Monday, September 21, 2015

Functor Benchmark


operator_overloading_functor.py

Above is the result of my first implementation of __call__ in the Rusthon JavaScript backend. Why is it so much slower than regular CPython? The Chrome V8 JIT is very sensitive to dynamic behavior, and it will not be able to optimize a function if it is too dynamic. What is happening in this implementation is the method __call__ becomes a nested function in the class constructor, which dynamically rebinds its calling context to this, copies all attributes and methods from this to __call__, and then returns __call__. See my commit here that enabled this syntax.

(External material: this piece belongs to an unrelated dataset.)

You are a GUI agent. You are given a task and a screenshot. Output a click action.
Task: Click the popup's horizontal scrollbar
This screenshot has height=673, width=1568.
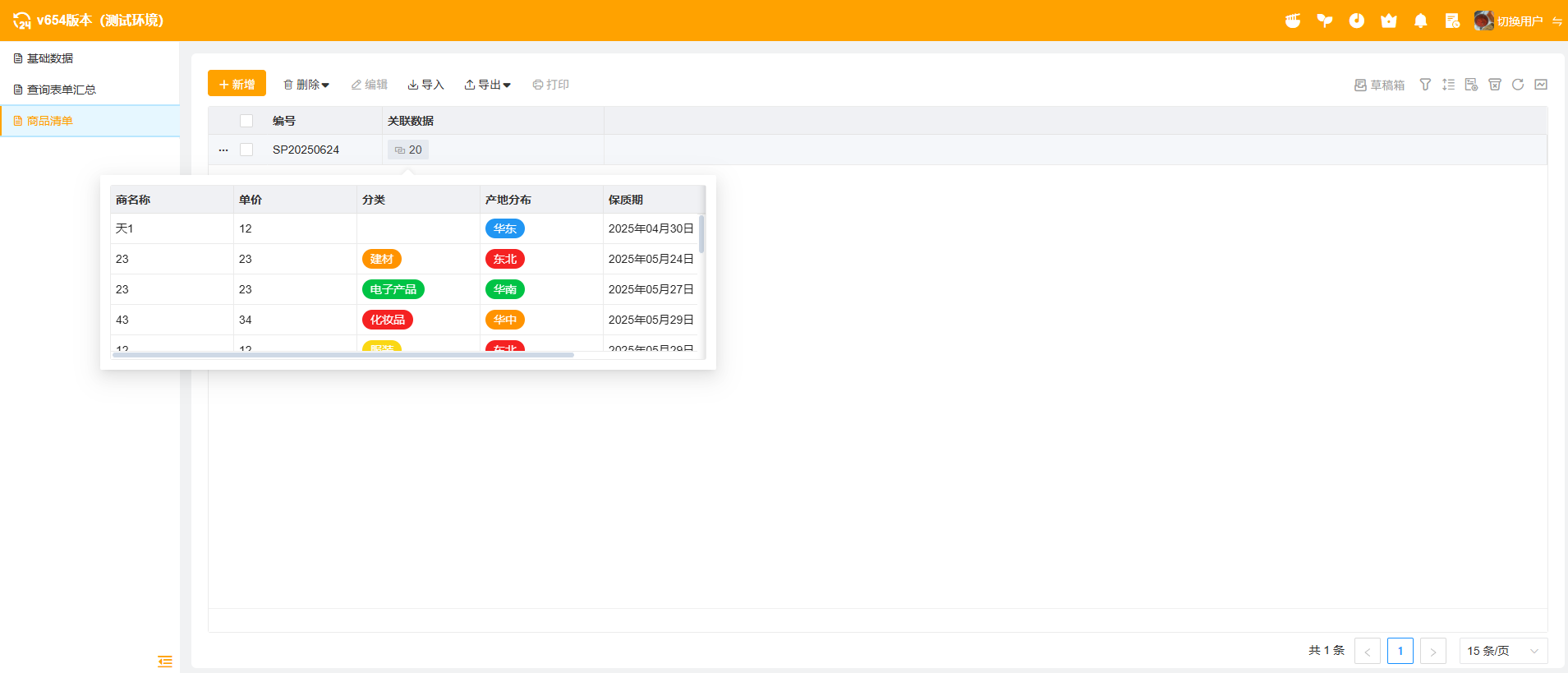343,355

Above is the result of my second implementation. The difference is huge, what did i change? Instead of running this.__init__(args) in the constructor, the __init__ method (and all other methods) gets attached to the nested function __call__ and not rebound, then when calling __call__.__init__(args) the calling context of this is already __call__, and so we can skip coping values from this. This allows the V8 JIT to know that __call__ is not so dynamic, and to optimize it however it can. The only performance question now is, what is the overhead of returning a function object, rather than a normal object from the class constructor? Lets compare to another version of the benchmark where __call__ gets replaced by a normal method named call

operator_overloading_nonfunctor.py

Above is the result of the same benchmark but without using the special method __call__, here it is replaced by a normal method call. The class constructor returns a regular object, not a function-object like above. This is less dynamic, and the V8 JIT is able to optimize it even more. In conclusion, there is indeed a price to pay for having callable objects, the cost being about six times slower.

What about Brython?

As you have seen above, the implementation details of a transpiler can have a huge impact on performance, if not carefully designed, tuned and tested, performance can quickly become many times slower then CPython. Let's take a look at a project that made all the wrong decisions, Brython. By wrong decisions, i mean trying to emulate all the dynamic features of CPython in JavaScript.

Above are the absolutely terrible results of Brython running the same benchmark. In this test, Brython is 80 times slower than CPython, and 88 times slower than Rusthon.